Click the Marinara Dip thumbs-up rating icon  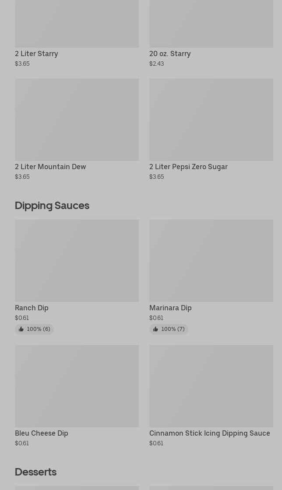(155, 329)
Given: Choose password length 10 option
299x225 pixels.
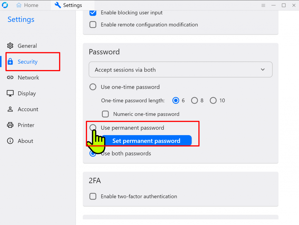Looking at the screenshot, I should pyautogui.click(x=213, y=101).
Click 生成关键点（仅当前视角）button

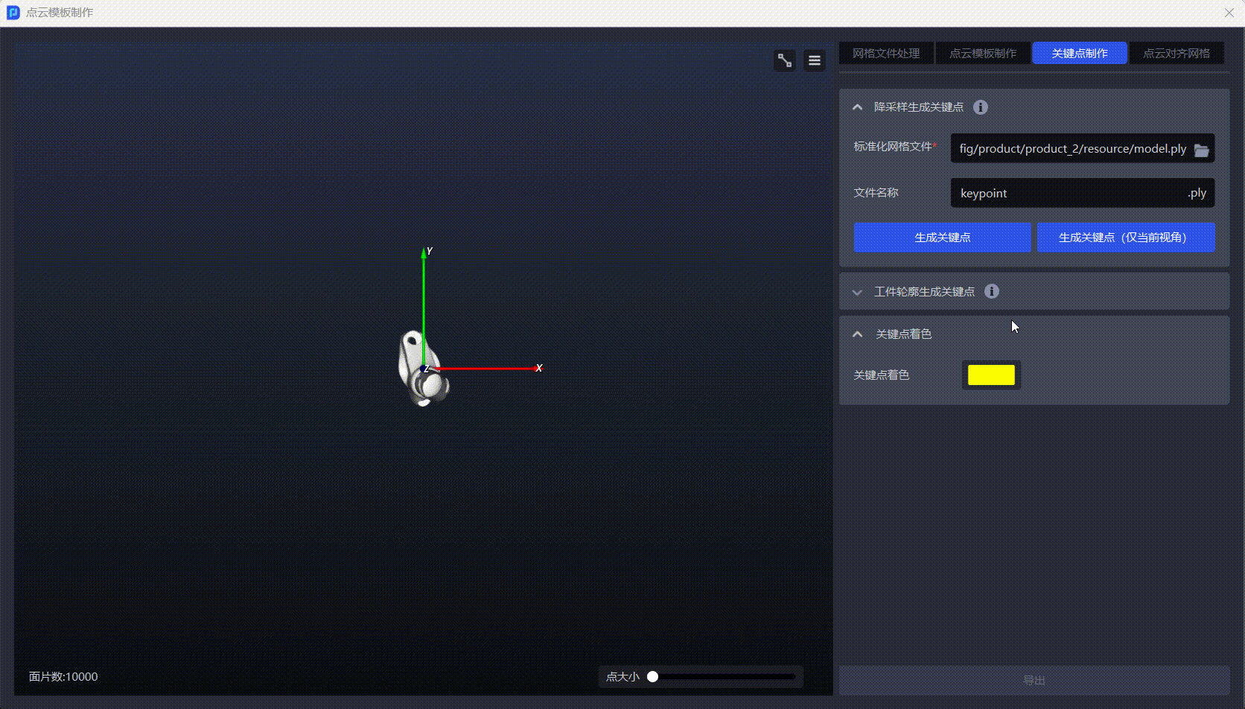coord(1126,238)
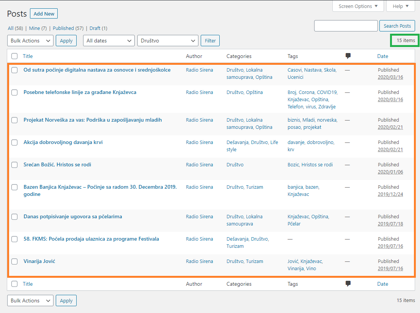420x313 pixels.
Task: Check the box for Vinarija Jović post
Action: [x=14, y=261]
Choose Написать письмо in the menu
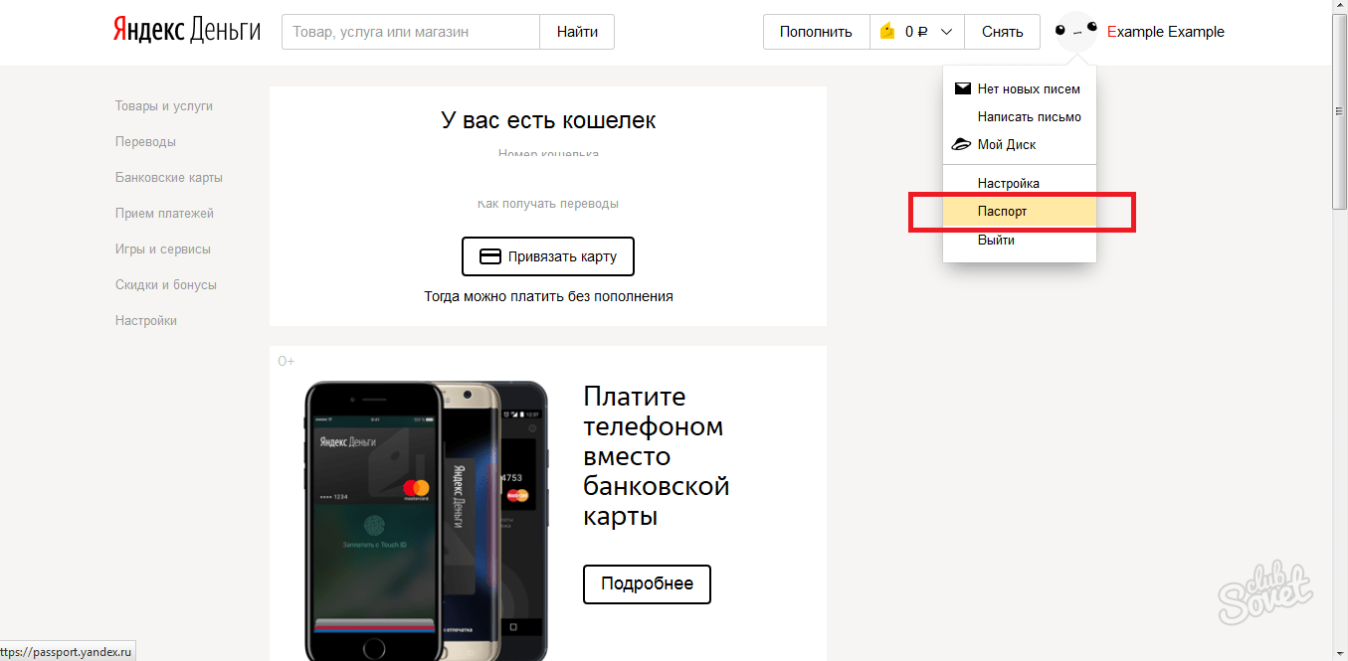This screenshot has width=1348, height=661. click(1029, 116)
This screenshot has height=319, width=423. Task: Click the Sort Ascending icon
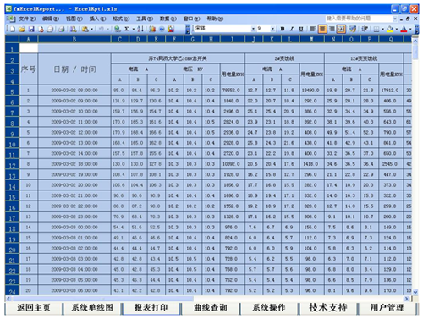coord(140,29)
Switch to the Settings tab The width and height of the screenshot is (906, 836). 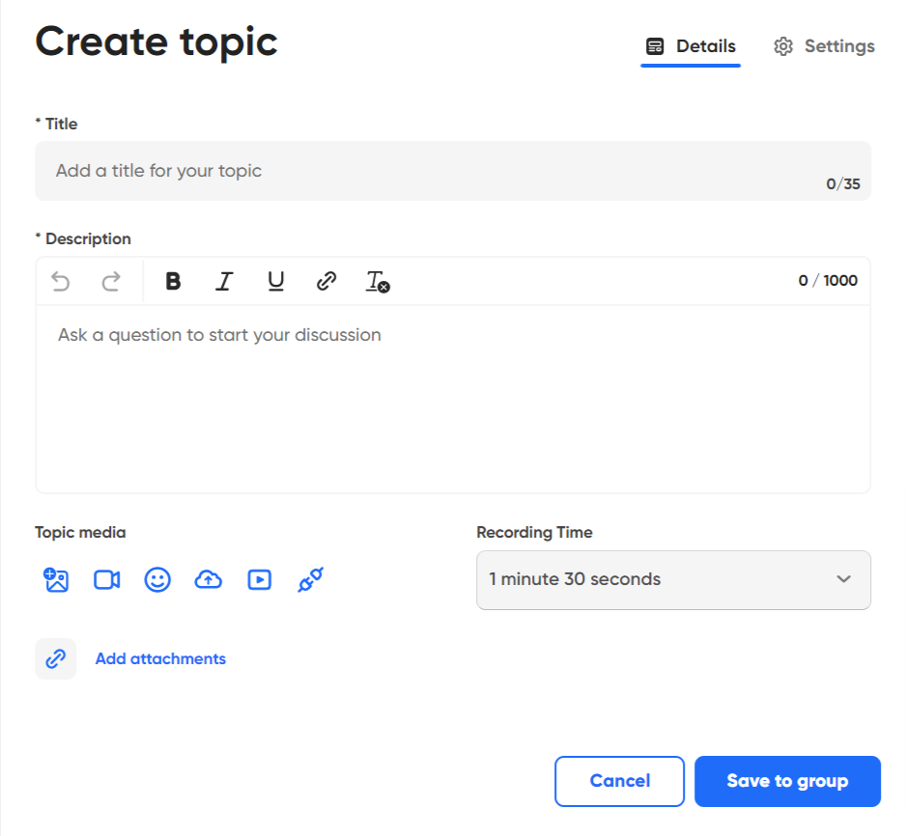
--
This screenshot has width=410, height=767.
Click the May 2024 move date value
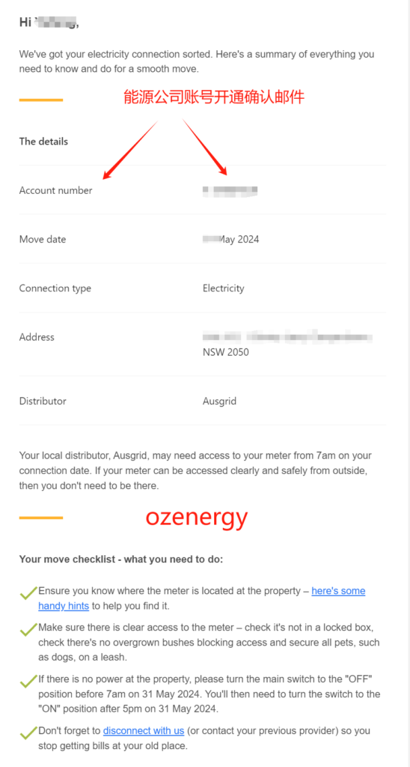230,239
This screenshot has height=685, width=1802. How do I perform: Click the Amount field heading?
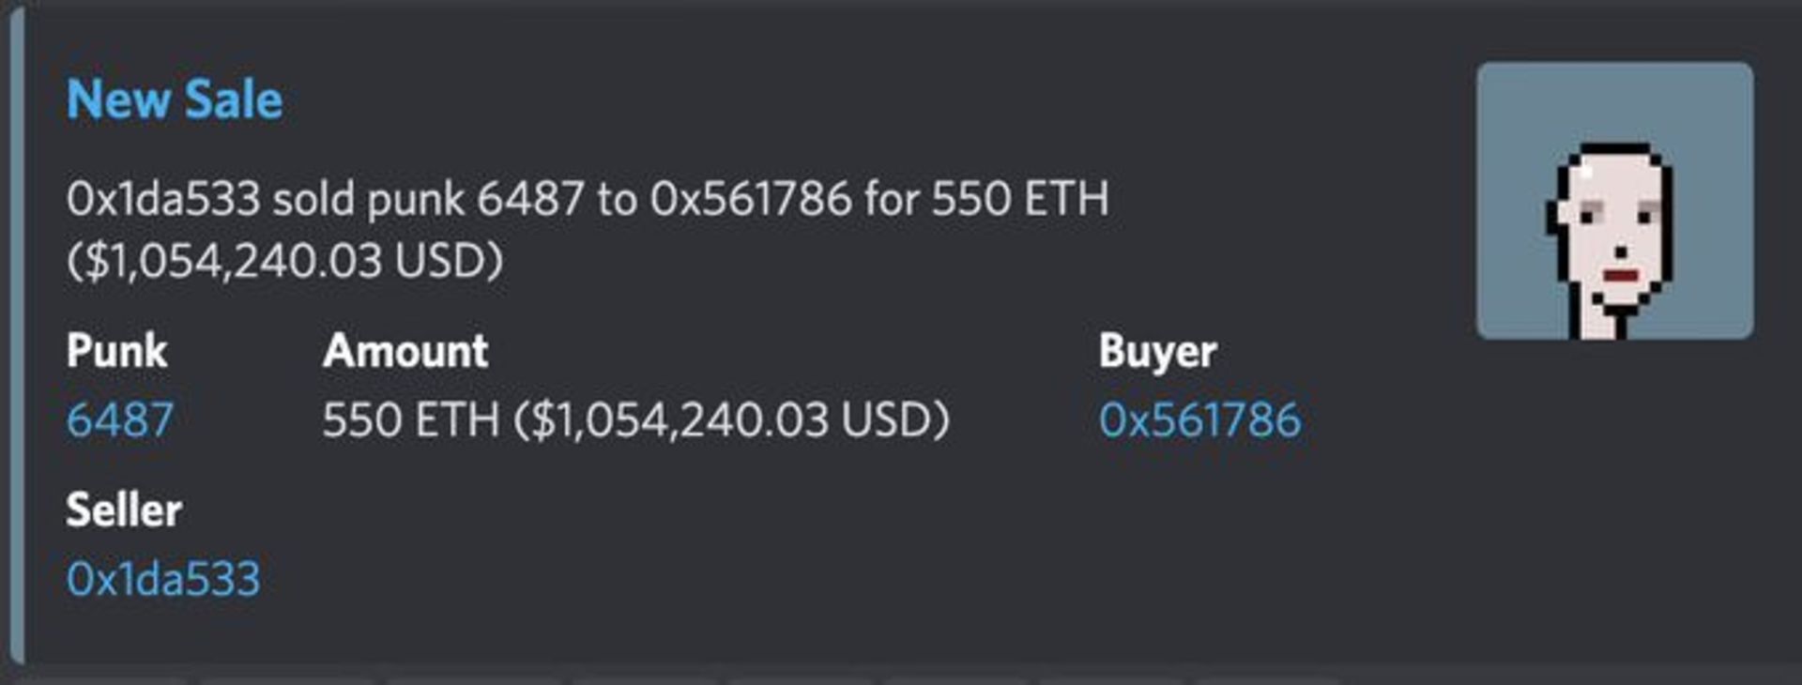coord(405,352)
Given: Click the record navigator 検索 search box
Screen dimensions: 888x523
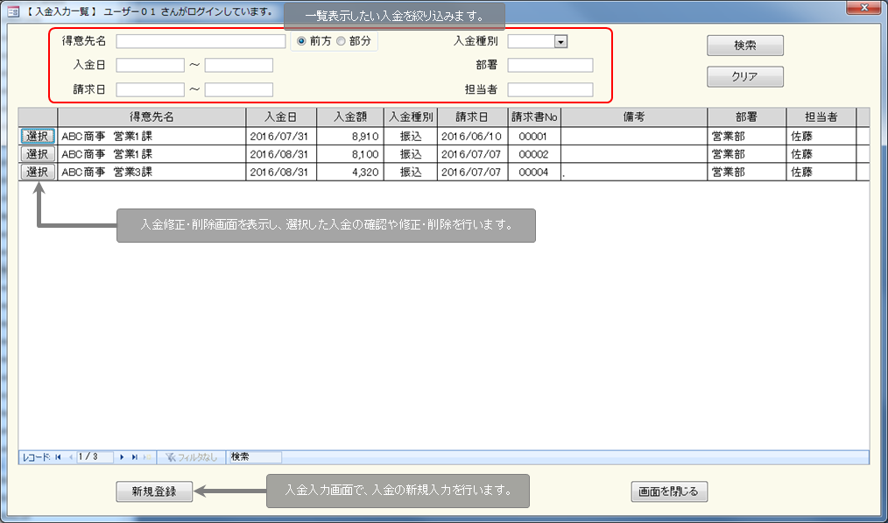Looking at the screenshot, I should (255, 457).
--
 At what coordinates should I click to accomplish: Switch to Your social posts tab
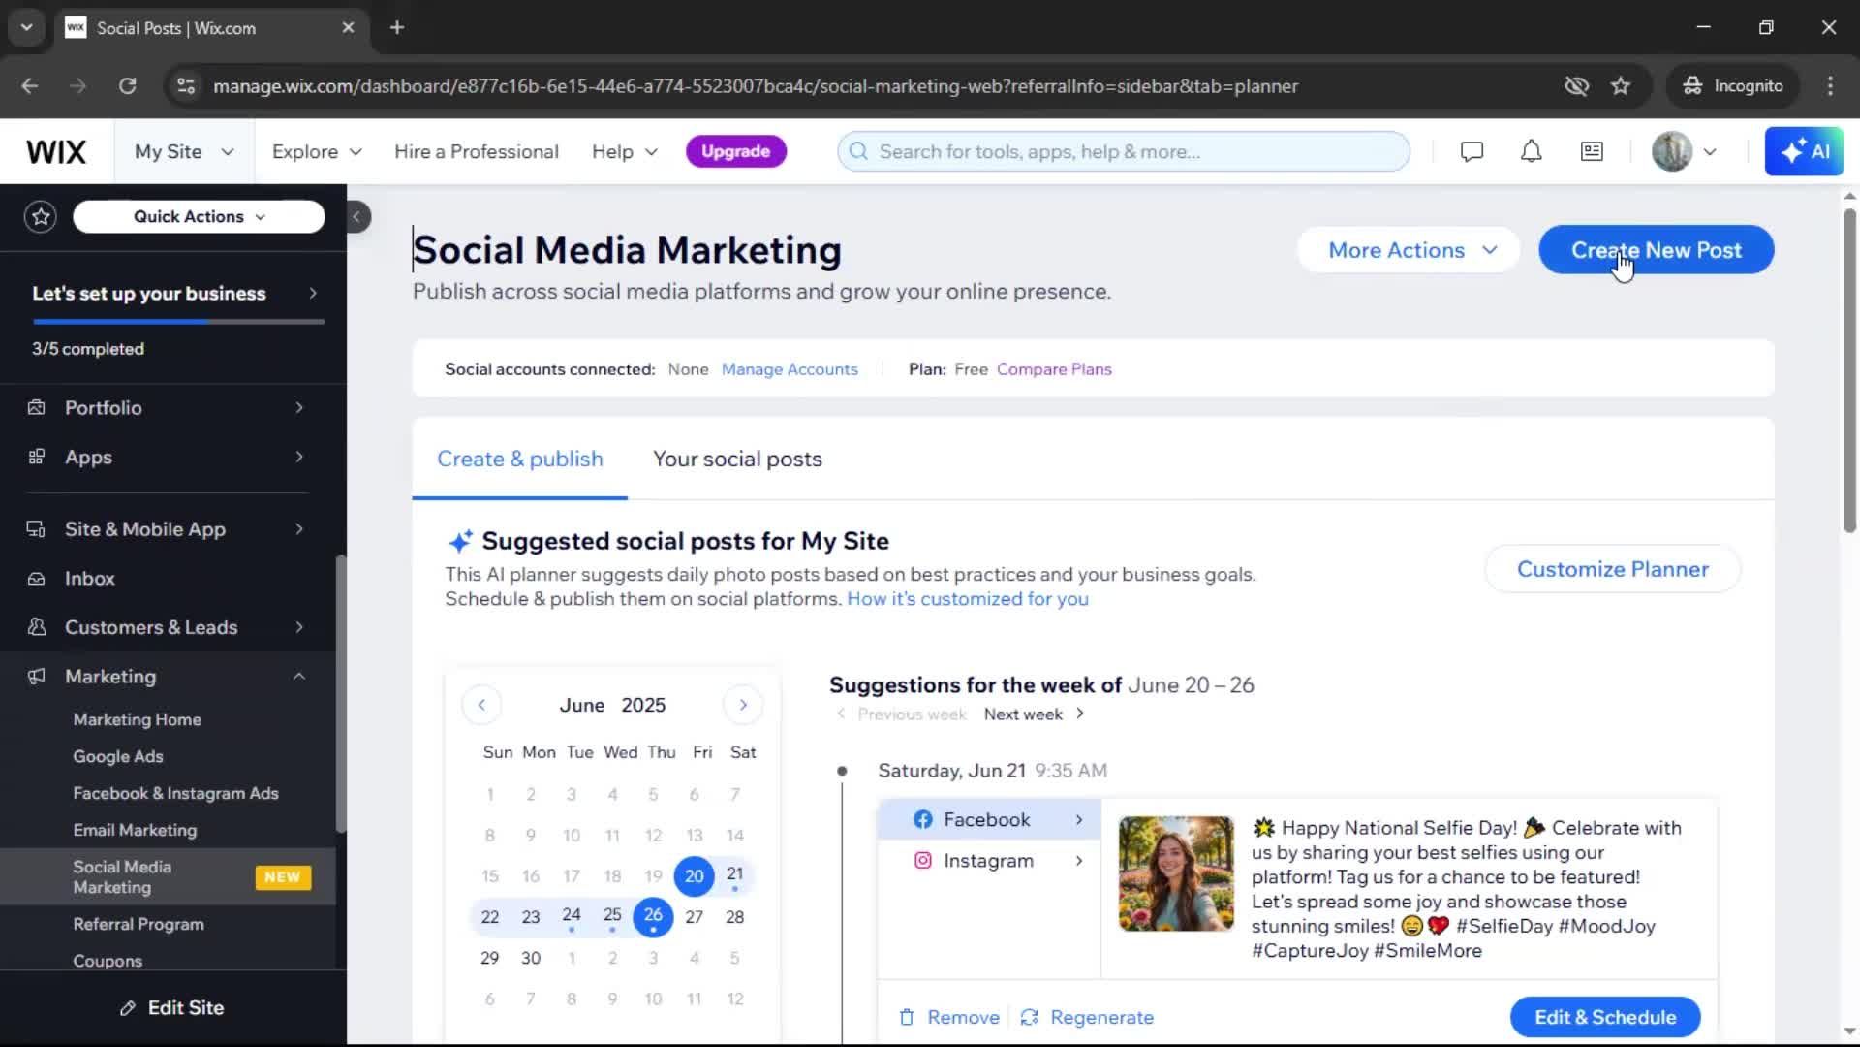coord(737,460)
--
Assignment - Working through the records, copy each line in which the word "Given" appears.

Completed task -
Given: Choose password length 10 option
Given: Click the record navigator 検索 search box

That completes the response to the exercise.